Part of this fund would be worth the money and property confiscated from drug dealers, a practice that takes place in countries like Spain or France and that the meeting yesterday intended to extend to all countries involved in the fight against drugs : from producers to consumers, through transit countries.
The feasibility of the establishment of this fund will be considered by the United Nations Office on Drugs and Crime (UNODC), but the road is long and tortuous expected, especially in the current context of budget cuts. The action plan agreed yesterday twenty countries participating in the meeting, escorted by a dozen international bodies also expected to intensify the collection and operation of information-especially in Latin America, facilitating actions against maritime transport drug-even in territorial waters of another country, and improve judicial and police action against drug trafficking in those countries where it has more weaknesses.
If France wanted to focus on the cocaine problem is because the use of this drug in Europe has grown exponentially in the last decade, the number of consumers has risen over ten years from 2 to 4.5 million, and today captures 20 % of the cocaine produced in Latin America. According to UNODC estimates, the global cocaine market moved in 2009 about 84,000 million dollars.
In recent years, due to improved police efficiency, direct traffic in cocaine by sea from Latin America and the coasts of Europe, Spain and Portugal, has declined, forcing traffickers to explore alternative routes. Spanish Interior Minister Alfredo Perez Rubalcaba, said that the cocaine seized by Spanish police has halved, from 50 to 25 tons annually in the last two years.
"Today, passes through Spain less cocaine was going," he said. Cocaine, however, continues to reach through other channels. An increasing share of this traffic now passes through the West African countries, where it redistributes different routes to Europe, through Turkey, for example. Such flow is, as he warned the French interior minister, Claude Gueant, a serious problem for the political stability of these countries, as demonstrated by the "narco-coup in Guinea-Bissau 2010."
Part of this fund would be worth the money and property confiscated from drug dealers, a practice that takes place in countries like Spain or France and that the meeting yesterday intended to extend to all countries involved in the fight against drugs : from producers to consumers, through transit countries.
The feasibility of the establishment of this fund will be considered by the United Nations Office on Drugs and Crime (UNODC), but the road is long and tortuous expected, especially in the current context of budget cuts. The action plan agreed yesterday twenty countries participating in the meeting, escorted by a dozen international bodies also expected to intensify the collection and operation of information-especially in Latin America, facilitating actions against maritime transport drug-even in territorial waters of another country, and improve judicial and police action against drug trafficking in those countries where it has more weaknesses.
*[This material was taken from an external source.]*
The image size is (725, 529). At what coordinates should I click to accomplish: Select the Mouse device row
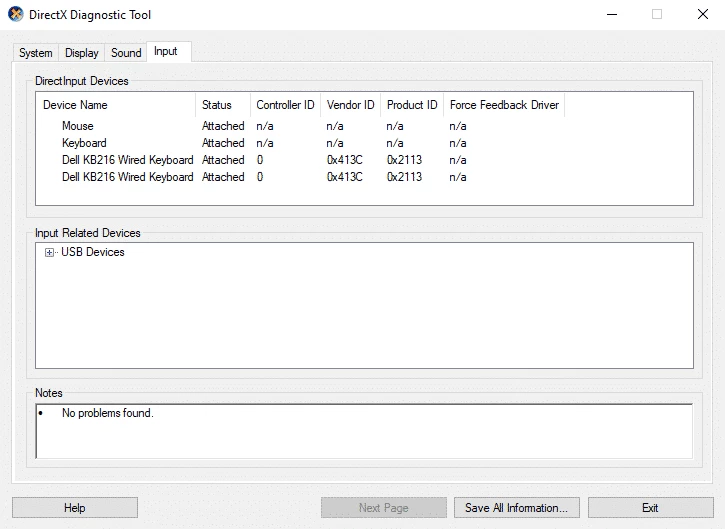pyautogui.click(x=78, y=126)
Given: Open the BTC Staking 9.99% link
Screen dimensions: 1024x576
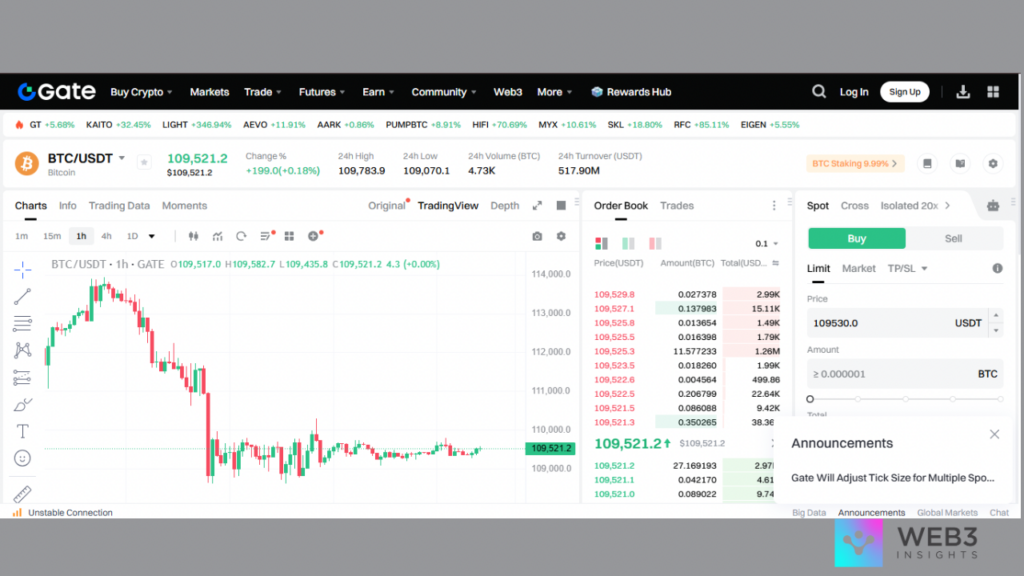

If France wanted to focus on the cocaine problem is because the use of this drug in Europe has grown exponentially in the last decade, the number of consumers has risen over ten years from 2 to 4.5 million, and today captures 20 % of the cocaine produced in Latin America. According to UNODC estimates, the global cocaine market moved in 2009 about 84,000 million dollars.
In recent years, due to improved police efficiency, direct traffic in cocaine by sea from Latin America and the coasts of Europe, Spain and Portugal, has declined, forcing traffickers to explore alternative routes. Spanish Interior Minister Alfredo Perez Rubalcaba, said that the cocaine seized by Spanish police has halved, from 50 to 25 tons annually in the last two years.
"Today, passes through Spain less cocaine was going," he said. Cocaine, however, continues to reach through other channels. An increasing share of this traffic now passes through the West African countries, where it redistributes different routes to Europe, through Turkey, for example. Such flow is, as he warned the French interior minister, Claude Gueant, a serious problem for the political stability of these countries, as demonstrated by the "narco-coup in Guinea-Bissau 2010."